Leroy turned his head, dismissively. “I told all them kids to tell their mama that you was sick, and school was out … until you get well.”
Rose dropped her head back down on the pillow, and tears filled her eyes. “Ohhhhh, my kids. My kids, who depend on me, will suffer.” After Leroy left, she cried into her pillow. “Oh, God, I feel like I’m dying. I don’t want to die. I want to live to help my baby grow up. Oh, God, I don’t want to die. Help me get well, please.” And so her prayers went. Leroy began to sleep in another room. She cried throughout the nights.
Bertha knew Leroy hadn’t really cared for Rose, lately. He didn’t know what Bertha or Joseph knew about him and Tonya. But Bertha offered to bring her own good food to Rose, her friend. “I know jes what she like, Leroy. Shoot, I’ll be glad to do something, anything, for Rose. Ain’t no sense in paying nobody to do what I want to do, be my joy to do.”
“Well, thank ya, Bertha, but we better leave things like we got em, cause nobody don’t know how long Rose gonna be sick. I’ll be gettin somebody to come in already, if I need em. They say, what she got last a long time. But I sure do thank ya, and Rose thank ya, too.”
Bertha started to speak. “Won’t matter how long …”
“I say ‘thank ya’ Mz. Bertha, but we gonna be jes fine! And I hope Mr. Joseph is feeling much better. I been seein em at the hospital sometime when he come in to see his doctor.”
Bertha stood at their front door, and it was open and shut before she could plead her case.
Rose was upstairs, a little thrilled because her husband was really taking care of her. “Oh, God, I thank You for my good husband. I know I’m going to be alright as soon as I find out what is wrong with me.”
No one told Rose anything about her sickness; and no doctor came to visit.
Then Leroy told Rose he had a cousin. “She need a job. I was helpin her get one, but I was wonderin if maybe ya could let her help ya, til the one I get for her come through? She a good worker. Her name is Tonya. Ain’t that a crazy name for a’ old woman? But, she a good worker! We need a little cleanin up round here. I try to do it, but I got a full-time job.”
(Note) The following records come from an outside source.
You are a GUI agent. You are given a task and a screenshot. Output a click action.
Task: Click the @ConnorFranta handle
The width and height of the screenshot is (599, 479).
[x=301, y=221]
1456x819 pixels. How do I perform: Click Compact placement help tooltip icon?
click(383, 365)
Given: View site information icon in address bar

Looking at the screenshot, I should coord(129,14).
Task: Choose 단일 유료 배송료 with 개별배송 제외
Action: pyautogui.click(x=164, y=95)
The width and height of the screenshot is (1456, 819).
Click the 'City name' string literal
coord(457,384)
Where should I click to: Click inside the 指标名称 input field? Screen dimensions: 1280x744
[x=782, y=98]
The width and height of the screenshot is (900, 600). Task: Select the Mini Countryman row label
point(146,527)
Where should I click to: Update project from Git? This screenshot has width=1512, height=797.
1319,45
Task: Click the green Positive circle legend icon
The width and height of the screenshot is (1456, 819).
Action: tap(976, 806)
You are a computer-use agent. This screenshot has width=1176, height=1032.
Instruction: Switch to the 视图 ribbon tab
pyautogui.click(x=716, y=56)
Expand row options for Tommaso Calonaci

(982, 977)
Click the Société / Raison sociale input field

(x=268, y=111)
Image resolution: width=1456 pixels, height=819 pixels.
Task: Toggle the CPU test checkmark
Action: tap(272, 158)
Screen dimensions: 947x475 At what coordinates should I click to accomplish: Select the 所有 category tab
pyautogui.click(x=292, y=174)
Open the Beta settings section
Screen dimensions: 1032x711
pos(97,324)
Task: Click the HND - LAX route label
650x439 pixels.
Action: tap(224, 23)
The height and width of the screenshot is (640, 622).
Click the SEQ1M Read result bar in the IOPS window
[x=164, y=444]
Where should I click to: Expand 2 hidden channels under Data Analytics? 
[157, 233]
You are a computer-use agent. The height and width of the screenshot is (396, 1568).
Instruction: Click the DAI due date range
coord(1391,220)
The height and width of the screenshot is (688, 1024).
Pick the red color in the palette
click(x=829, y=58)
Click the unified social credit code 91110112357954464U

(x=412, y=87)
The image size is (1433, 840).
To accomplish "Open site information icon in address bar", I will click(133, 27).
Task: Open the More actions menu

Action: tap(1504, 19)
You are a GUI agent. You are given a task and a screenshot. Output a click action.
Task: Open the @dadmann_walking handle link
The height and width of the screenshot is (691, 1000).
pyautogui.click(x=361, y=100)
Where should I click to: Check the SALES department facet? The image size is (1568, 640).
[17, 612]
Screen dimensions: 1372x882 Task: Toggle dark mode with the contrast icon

Rose was continually getting weaker. She said, “Leroy, you are so good to me. God bless you, my husband. But we could ask Bertha. She can use the money, and I know her ways. I haven’t seen her lately. I miss her. I want to see her any …” Rose started choking on something that had come up in her throat, and couldn’t talk anymore.
“Rose, Joseph ain’t doin so good; he ailin. She got her hands full. So I’ll tell my cousin to come on, an get started. She be in here today to fix your lunch so ya don’t have to eat no cold sandmich.”
Rose put the rag she had coughed into down and reached out, expectantly, for her husband to hold her a little bit, and kiss her check. “What I would really like is you staying at home these
nights and make me a married woman again.” She smiled pitifully up at him.
He stepped back from her, patted her hand, saying, “Rose, I’m workin at the hospital; don’t want to give ya nothin I pick up out from there. Jes hold on, we gonna be together real soon. I cain’t wait myself. Been a long time. Now ya just need to concentrate ya mind on that! Cause I’m gonna be here, waitin.”
A tiny shiver of a thrill went through Leroy’s heart; he had loved her, he remembered their first love. “I’ll stay home tonight, baby. I didn’t think you missed … my lovin. But, Rose, ya too weak for me to fool around with ya. It takes all my stren’t to stay away from ya, but I got to do it cause I want ya to be well again.”
She fell back into her pillows. “I miss everything about you; me and Myine miss you.”